***** Sağlanan Kayıtlar
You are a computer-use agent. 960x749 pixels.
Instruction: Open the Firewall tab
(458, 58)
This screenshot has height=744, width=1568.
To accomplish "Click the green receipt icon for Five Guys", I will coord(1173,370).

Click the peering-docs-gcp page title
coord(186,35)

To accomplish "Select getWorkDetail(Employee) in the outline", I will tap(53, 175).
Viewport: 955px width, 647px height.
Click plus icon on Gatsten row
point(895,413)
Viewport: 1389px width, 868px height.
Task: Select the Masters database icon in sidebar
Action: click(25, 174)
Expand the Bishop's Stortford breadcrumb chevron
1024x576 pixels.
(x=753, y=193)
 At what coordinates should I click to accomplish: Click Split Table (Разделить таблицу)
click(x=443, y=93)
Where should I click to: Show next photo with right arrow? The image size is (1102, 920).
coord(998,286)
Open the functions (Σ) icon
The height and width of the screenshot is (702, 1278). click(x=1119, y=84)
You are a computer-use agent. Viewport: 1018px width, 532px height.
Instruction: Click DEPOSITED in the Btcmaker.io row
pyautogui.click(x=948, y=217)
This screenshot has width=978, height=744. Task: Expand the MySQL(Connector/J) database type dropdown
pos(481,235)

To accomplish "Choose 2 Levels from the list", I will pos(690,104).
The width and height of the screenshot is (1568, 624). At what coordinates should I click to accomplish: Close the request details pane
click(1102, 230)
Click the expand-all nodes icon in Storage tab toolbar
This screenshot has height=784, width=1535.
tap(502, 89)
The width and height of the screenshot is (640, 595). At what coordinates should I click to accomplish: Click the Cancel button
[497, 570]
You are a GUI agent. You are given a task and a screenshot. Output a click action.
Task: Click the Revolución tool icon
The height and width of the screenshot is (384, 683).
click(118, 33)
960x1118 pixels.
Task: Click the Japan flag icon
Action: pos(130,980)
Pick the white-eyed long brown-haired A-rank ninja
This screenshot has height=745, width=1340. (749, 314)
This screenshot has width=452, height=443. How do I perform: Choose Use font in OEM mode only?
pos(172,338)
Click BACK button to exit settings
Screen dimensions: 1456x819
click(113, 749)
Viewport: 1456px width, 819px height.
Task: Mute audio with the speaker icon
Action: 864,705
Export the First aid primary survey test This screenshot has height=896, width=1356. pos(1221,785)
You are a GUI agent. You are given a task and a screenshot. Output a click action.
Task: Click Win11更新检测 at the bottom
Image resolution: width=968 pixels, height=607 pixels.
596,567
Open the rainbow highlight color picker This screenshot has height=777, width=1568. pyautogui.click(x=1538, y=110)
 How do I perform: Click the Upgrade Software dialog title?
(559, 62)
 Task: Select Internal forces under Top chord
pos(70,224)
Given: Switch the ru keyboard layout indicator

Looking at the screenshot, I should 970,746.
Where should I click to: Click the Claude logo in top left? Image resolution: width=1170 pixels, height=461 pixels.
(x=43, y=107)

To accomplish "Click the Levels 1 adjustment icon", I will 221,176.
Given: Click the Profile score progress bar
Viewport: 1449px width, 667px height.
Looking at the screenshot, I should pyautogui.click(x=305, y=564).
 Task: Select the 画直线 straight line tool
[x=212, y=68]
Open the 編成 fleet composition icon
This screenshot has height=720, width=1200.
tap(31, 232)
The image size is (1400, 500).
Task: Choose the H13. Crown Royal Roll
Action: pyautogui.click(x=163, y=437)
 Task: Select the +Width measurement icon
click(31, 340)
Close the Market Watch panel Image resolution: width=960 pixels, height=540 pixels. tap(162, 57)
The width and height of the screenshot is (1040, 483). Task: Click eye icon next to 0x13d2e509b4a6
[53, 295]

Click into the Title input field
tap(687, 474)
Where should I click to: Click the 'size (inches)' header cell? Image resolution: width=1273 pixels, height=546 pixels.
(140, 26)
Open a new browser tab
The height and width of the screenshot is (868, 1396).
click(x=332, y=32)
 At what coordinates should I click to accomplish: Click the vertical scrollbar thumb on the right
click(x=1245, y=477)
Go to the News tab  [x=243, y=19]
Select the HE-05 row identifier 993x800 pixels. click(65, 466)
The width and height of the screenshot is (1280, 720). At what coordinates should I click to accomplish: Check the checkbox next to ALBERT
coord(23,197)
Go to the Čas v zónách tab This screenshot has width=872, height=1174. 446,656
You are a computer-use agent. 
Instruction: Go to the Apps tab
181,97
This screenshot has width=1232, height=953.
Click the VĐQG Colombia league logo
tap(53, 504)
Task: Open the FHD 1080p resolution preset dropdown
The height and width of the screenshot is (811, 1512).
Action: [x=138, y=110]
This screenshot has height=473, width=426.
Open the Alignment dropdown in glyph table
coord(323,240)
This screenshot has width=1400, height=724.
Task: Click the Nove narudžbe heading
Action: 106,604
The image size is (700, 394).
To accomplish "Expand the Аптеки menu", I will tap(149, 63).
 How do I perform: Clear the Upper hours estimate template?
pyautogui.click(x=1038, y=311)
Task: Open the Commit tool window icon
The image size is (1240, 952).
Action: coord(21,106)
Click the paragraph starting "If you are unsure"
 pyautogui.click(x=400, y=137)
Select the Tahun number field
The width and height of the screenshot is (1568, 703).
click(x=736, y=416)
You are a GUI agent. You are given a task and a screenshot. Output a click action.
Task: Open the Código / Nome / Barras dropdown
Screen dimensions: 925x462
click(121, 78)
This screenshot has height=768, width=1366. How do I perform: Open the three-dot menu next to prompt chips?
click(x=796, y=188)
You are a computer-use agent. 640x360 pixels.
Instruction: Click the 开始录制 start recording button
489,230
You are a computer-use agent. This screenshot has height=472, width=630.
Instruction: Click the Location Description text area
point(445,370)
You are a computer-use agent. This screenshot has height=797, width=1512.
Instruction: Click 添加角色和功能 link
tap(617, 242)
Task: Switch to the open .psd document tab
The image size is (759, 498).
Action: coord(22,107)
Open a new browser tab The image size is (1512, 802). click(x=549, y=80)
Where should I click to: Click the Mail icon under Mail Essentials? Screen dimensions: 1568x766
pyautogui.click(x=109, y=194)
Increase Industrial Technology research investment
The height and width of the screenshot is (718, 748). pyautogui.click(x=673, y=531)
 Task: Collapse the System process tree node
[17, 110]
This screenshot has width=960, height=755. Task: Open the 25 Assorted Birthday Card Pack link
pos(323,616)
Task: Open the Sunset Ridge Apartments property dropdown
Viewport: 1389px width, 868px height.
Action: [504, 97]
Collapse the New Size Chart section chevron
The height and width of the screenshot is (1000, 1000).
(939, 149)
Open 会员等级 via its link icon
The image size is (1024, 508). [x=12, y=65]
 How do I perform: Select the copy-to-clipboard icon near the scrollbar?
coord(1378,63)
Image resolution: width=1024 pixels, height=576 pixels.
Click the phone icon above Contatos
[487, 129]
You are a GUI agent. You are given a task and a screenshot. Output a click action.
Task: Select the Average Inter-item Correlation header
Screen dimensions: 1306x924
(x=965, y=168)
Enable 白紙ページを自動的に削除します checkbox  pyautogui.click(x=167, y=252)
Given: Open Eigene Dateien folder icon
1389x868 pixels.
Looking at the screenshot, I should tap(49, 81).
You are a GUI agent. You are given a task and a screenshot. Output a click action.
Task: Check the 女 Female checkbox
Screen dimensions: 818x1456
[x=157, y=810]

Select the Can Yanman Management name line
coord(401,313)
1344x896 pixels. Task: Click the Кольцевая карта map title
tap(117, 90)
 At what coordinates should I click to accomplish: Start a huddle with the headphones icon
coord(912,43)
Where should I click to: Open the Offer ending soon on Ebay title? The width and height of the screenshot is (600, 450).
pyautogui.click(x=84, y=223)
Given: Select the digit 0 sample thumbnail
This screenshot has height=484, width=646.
**********
Üzerinde Çalışılacak Görev: Yukarıdaki kayıtların bütün satırlarını boş satırları atlayarak numaralı bir liste hâlinde düzenleyin.

Çıktı:
1. You are a computer-use agent. 960x749 pixels.
2. Instruction: Open the Firewall tab
3. (458, 58)
4. This screenshot has height=744, width=1568.
5. To accomplish "Click the green receipt icon for Five Guys", I will coord(1173,370).
6. Click the peering-docs-gcp page title
7. coord(186,35)
8. To accomplish "Select getWorkDetail(Employee) in the outline", I will tap(53, 175).
9. Viewport: 955px width, 647px height.
10. Click plus icon on Gatsten row
11. point(895,413)
12. Viewport: 1389px width, 868px height.
13. Task: Select the Masters database icon in sidebar
14. Action: click(25, 174)
15. Expand the Bishop's Stortford breadcrumb chevron
16. 1024x576 pixels.
17. (x=753, y=193)
18.  At what coordinates should I click to accomplish: Click Split Table (Разделить таблицу)
19. click(x=443, y=93)
20. Where should I click to: Show next photo with right arrow? The image size is (1102, 920).
21. coord(998,286)
22. Open the functions (Σ) icon
23. The height and width of the screenshot is (702, 1278). click(x=1119, y=84)
24. You are a computer-use agent. Viewport: 1018px width, 532px height.
25. Instruction: Click DEPOSITED in the Btcmaker.io row
26. pyautogui.click(x=948, y=217)
27. This screenshot has width=978, height=744. Task: Expand the MySQL(Connector/J) database type dropdown
28. pos(481,235)
29. To accomplish "Choose 2 Levels from the list", I will pos(690,104).
30. The width and height of the screenshot is (1568, 624). At what coordinates should I click to accomplish: Close the request details pane
31. click(1102, 230)
32. Click the expand-all nodes icon in Storage tab toolbar
33. This screenshot has height=784, width=1535.
34. tap(502, 89)
35. The width and height of the screenshot is (640, 595). At what coordinates should I click to accomplish: Click the Cancel button
36. [497, 570]
37. You are a GUI agent. You are given a task and a screenshot. Output a click action.
38. Task: Click the Revolución tool icon
39. The height and width of the screenshot is (384, 683).
40. click(118, 33)
41. 960x1118 pixels.
42. Task: Click the Japan flag icon
43. Action: pos(130,980)
44. Pick the white-eyed long brown-haired A-rank ninja
45. This screenshot has height=745, width=1340. (749, 314)
46. This screenshot has width=452, height=443. How do I perform: Choose Use font in OEM mode only?
47. pos(172,338)
48. Click BACK button to exit settings
49. Screen dimensions: 1456x819
50. click(113, 749)
51. Viewport: 1456px width, 819px height.
52. Task: Mute audio with the speaker icon
53. Action: 864,705
54. Export the First aid primary survey test This screenshot has height=896, width=1356. pos(1221,785)
55. You are a GUI agent. You are given a task and a screenshot. Output a click action.
56. Task: Click Win11更新检测 at the bottom
57. Image resolution: width=968 pixels, height=607 pixels.
58. 596,567
59. Open the rainbow highlight color picker This screenshot has height=777, width=1568. pyautogui.click(x=1538, y=110)
60.  How do I perform: Click the Upgrade Software dialog title?
61. (559, 62)
62.  Task: Select Internal forces under Top chord
63. pos(70,224)
64. Given: Switch the ru keyboard layout indicator
65. Looking at the screenshot, I should 970,746.
66. Where should I click to: Click the Claude logo in top left? Image resolution: width=1170 pixels, height=461 pixels.
67. (x=43, y=107)
68. To accomplish "Click the Levels 1 adjustment icon", I will 221,176.
69. Given: Click the Profile score progress bar
70. Viewport: 1449px width, 667px height.
71. Looking at the screenshot, I should pyautogui.click(x=305, y=564).
72.  Task: Select the 画直线 straight line tool
73. [x=212, y=68]
74. Open the 編成 fleet composition icon
75. This screenshot has height=720, width=1200.
76. tap(31, 232)
77. The image size is (1400, 500).
78. Task: Choose the H13. Crown Royal Roll
79. Action: pyautogui.click(x=163, y=437)
80.  Task: Select the +Width measurement icon
81. click(31, 340)
82. Close the Market Watch panel Image resolution: width=960 pixels, height=540 pixels. tap(162, 57)
83. The width and height of the screenshot is (1040, 483). Task: Click eye icon next to 0x13d2e509b4a6
84. [53, 295]
85. Click into the Title input field
86. tap(687, 474)
87. Where should I click to: Click the 'size (inches)' header cell? Image resolution: width=1273 pixels, height=546 pixels.
88. (140, 26)
89. Open a new browser tab
90. The height and width of the screenshot is (868, 1396).
91. click(x=332, y=32)
92.  At what coordinates should I click to accomplish: Click the vertical scrollbar thumb on the right
93. click(x=1245, y=477)
94. Go to the News tab  [x=243, y=19]
95. Select the HE-05 row identifier 993x800 pixels. click(65, 466)
96. The width and height of the screenshot is (1280, 720). At what coordinates should I click to accomplish: Check the checkbox next to ALBERT
97. coord(23,197)
98. Go to the Čas v zónách tab This screenshot has width=872, height=1174. 446,656
99. You are a computer-use agent. 
100. Instruction: Go to the Apps tab
101. 181,97
102. This screenshot has width=1232, height=953.
103. Click the VĐQG Colombia league logo
104. tap(53, 504)
105. Task: Open the FHD 1080p resolution preset dropdown
106. The height and width of the screenshot is (811, 1512).
107. Action: [x=138, y=110]
108. This screenshot has height=473, width=426.
109. Open the Alignment dropdown in glyph table
110. coord(323,240)
111. This screenshot has width=1400, height=724.
112. Task: Click the Nove narudžbe heading
113. Action: 106,604
114. The image size is (700, 394).
115. To accomplish "Expand the Аптеки menu", I will tap(149, 63).
116.  How do I perform: Clear the Upper hours estimate template?
117. pyautogui.click(x=1038, y=311)
118. Task: Open the Commit tool window icon
119. The image size is (1240, 952).
120. Action: coord(21,106)
121. Click the paragraph starting "If you are unsure"
122.  pyautogui.click(x=400, y=137)
123. Select the Tahun number field
124. The width and height of the screenshot is (1568, 703).
125. click(x=736, y=416)
126. You are a GUI agent. You are given a task and a screenshot. Output a click action.
127. Task: Open the Código / Nome / Barras dropdown
128. Screen dimensions: 925x462
129. click(121, 78)
130. This screenshot has height=768, width=1366. How do I perform: Open the three-dot menu next to prompt chips?
131. click(x=796, y=188)
132. You are a computer-use agent. 640x360 pixels.
133. Instruction: Click the 开始录制 start recording button
134. 489,230
135. You are a computer-use agent. This screenshot has height=472, width=630.
136. Instruction: Click the Location Description text area
137. point(445,370)
138. You are a computer-use agent. This screenshot has height=797, width=1512.
139. Instruction: Click 添加角色和功能 link
140. tap(617, 242)
141. Task: Switch to the open .psd document tab
142. The image size is (759, 498).
143. Action: coord(22,107)
144. Open a new browser tab The image size is (1512, 802). click(x=549, y=80)
145. Where should I click to: Click the Mail icon under Mail Essentials? Screen dimensions: 1568x766
146. pyautogui.click(x=109, y=194)
147. Increase Industrial Technology research investment
148. The height and width of the screenshot is (718, 748). pyautogui.click(x=673, y=531)
149.  Task: Collapse the System process tree node
150. [17, 110]
151. This screenshot has width=960, height=755. Task: Open the 25 Assorted Birthday Card Pack link
152. pos(323,616)
153. Task: Open the Sunset Ridge Apartments property dropdown
154. Viewport: 1389px width, 868px height.
155. Action: [504, 97]
156. Collapse the New Size Chart section chevron
157. The height and width of the screenshot is (1000, 1000).
158. (939, 149)
159. Open 会员等级 via its link icon
160. The image size is (1024, 508). [x=12, y=65]
161.  How do I perform: Select the copy-to-clipboard icon near the scrollbar?
162. coord(1378,63)
163. Image resolution: width=1024 pixels, height=576 pixels.
164. Click the phone icon above Contatos
165. [487, 129]
166. You are a GUI agent. You are given a task and a screenshot. Output a click action.
167. Task: Select the Average Inter-item Correlation header
168. Screen dimensions: 1306x924
169. (x=965, y=168)
170. Enable 白紙ページを自動的に削除します checkbox  pyautogui.click(x=167, y=252)
171. Given: Open Eigene Dateien folder icon
172. 1389x868 pixels.
173. Looking at the screenshot, I should tap(49, 81).
174. You are a GUI agent. You are given a task and a screenshot. Output a click action.
175. Task: Check the 女 Female checkbox
176. Screen dimensions: 818x1456
177. [x=157, y=810]
178. Select the Can Yanman Management name line
179. coord(401,313)
180. 1344x896 pixels. Task: Click the Кольцевая карта map title
181. tap(117, 90)
182.  At what coordinates should I click to accomplish: Start a huddle with the headphones icon
183. coord(912,43)
184. Where should I click to: Open the Offer ending soon on Ebay title? The width and height of the screenshot is (600, 450).
185. pyautogui.click(x=84, y=223)
186. Given: Select the digit 0 sample thumbnail
187. This screenshot has height=484, width=646.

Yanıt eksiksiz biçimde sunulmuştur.